### REQUEST
Rewrite the stretch from the line containing "Open the 文件(F) menu" through the end of the records, substituting "dropdown" for "menu" and leaving everything else as it is. Omit the pictures from your answer.

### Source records
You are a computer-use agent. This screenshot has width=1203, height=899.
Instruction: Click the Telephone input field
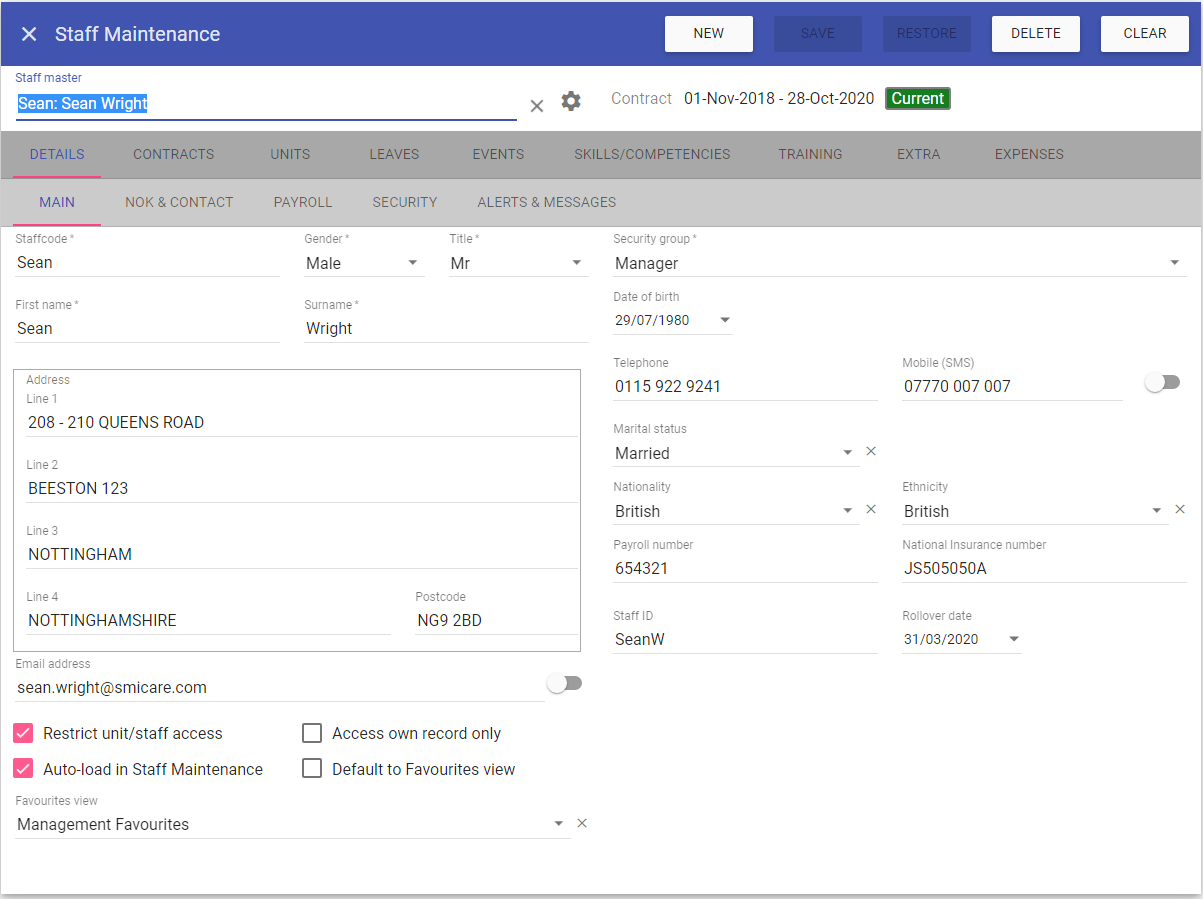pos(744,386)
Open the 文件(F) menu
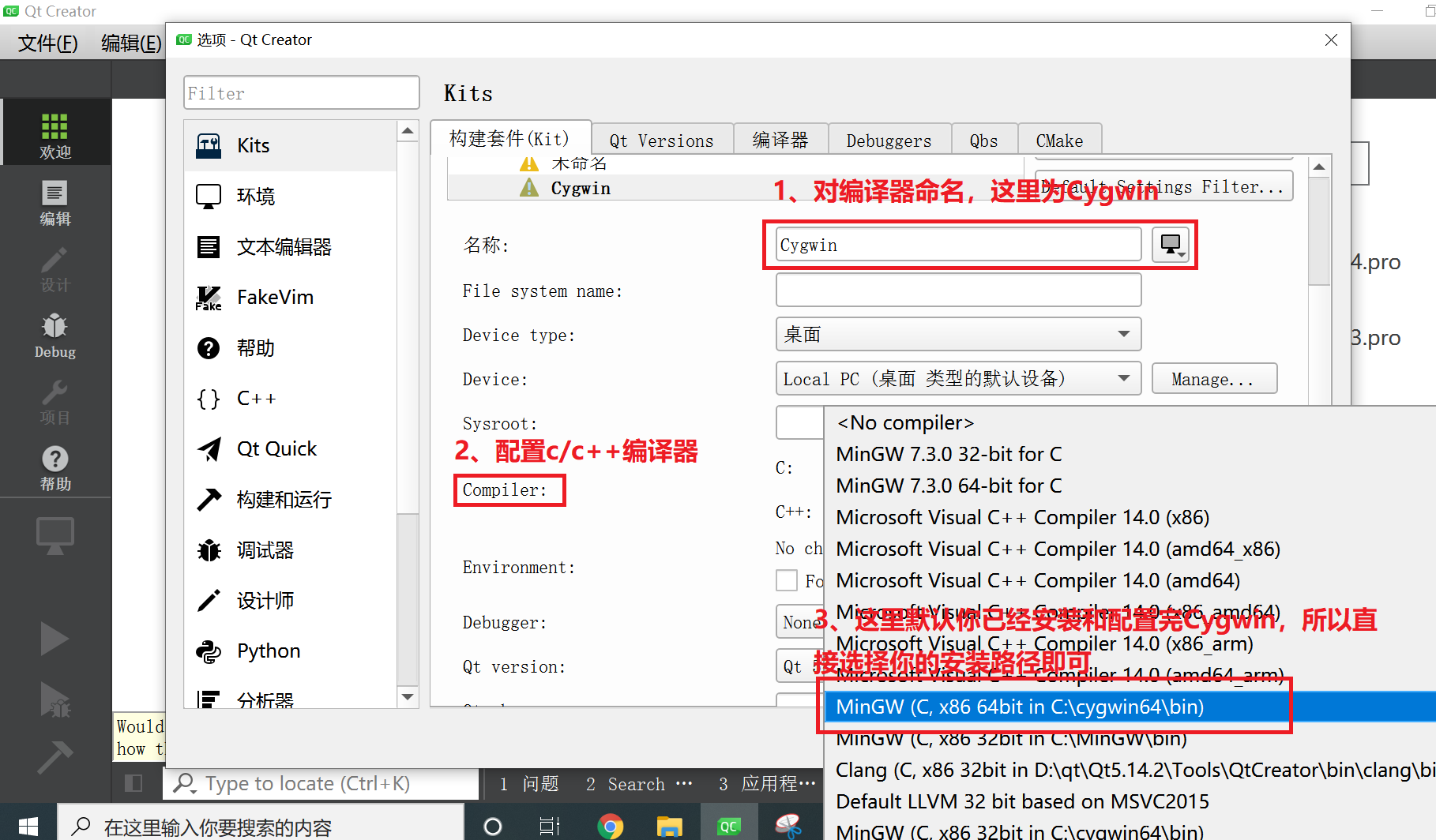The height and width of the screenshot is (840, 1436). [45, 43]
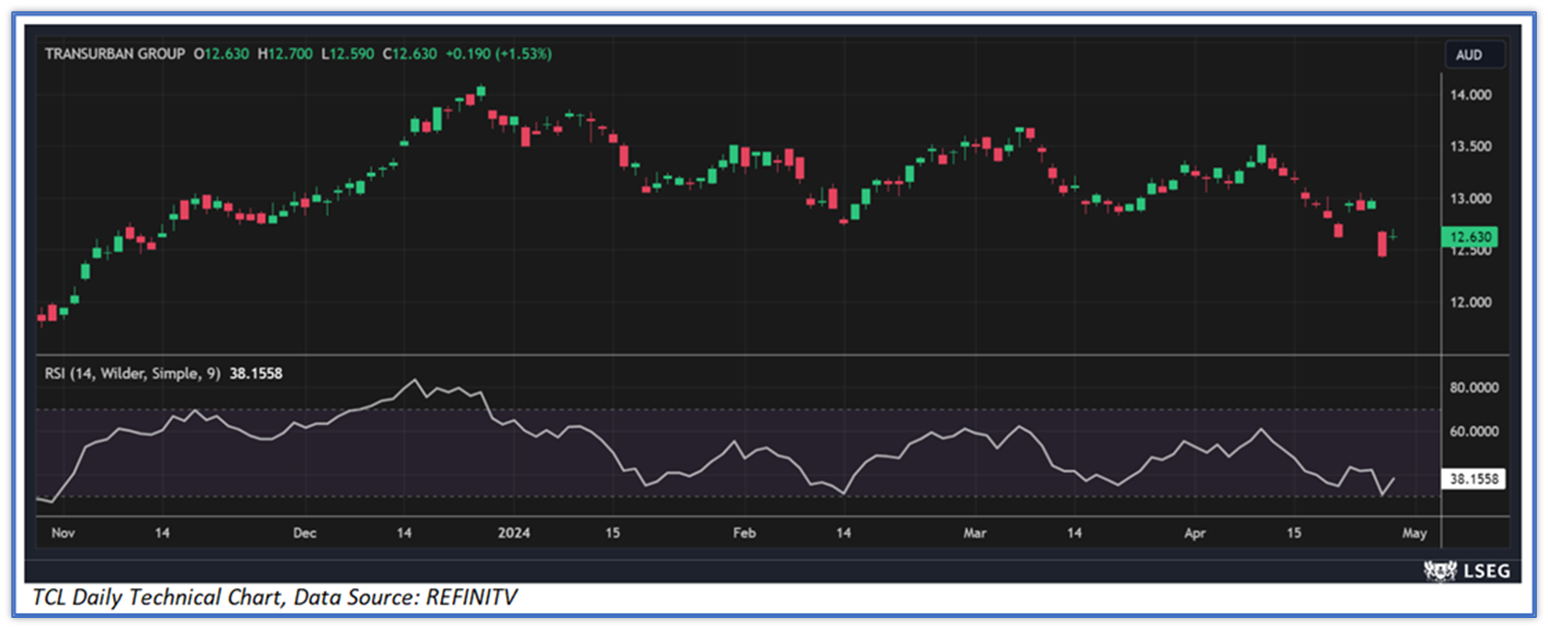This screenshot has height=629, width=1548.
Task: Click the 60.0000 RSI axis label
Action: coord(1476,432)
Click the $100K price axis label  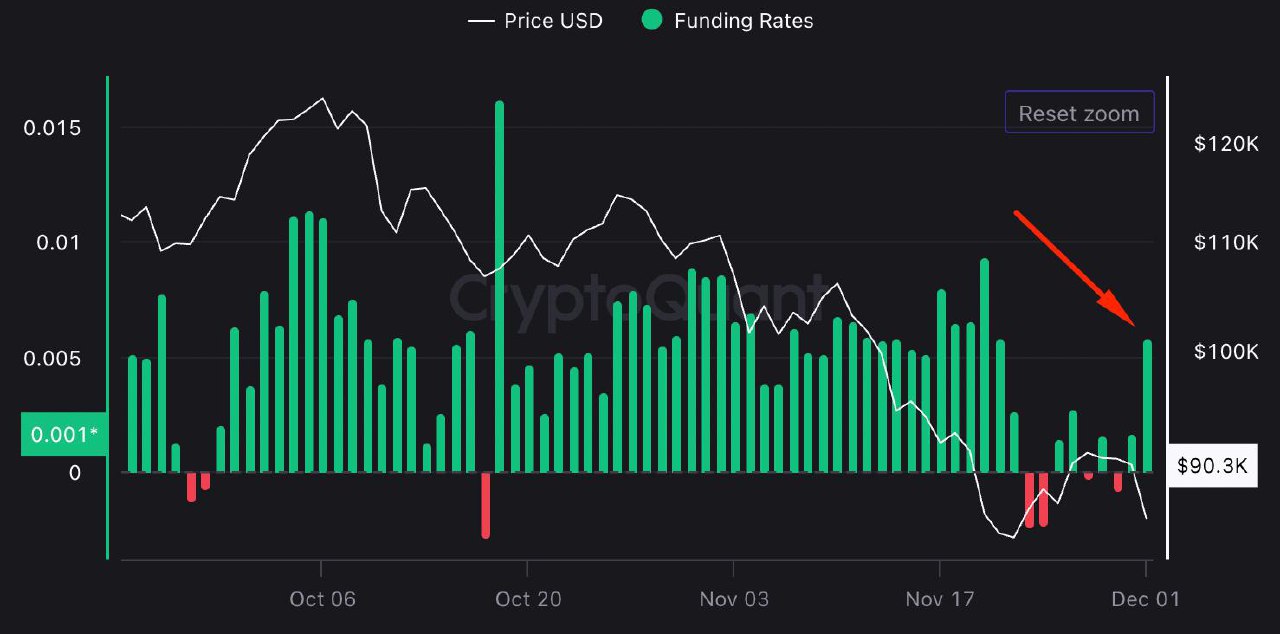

### ANSWER IN FULL
Open the 文件(F) dropdown
The height and width of the screenshot is (840, 1436). [45, 43]
This screenshot has height=629, width=1548.
Task: Click the 60.0000 RSI axis label
Action: coord(1476,432)
Click the $100K price axis label  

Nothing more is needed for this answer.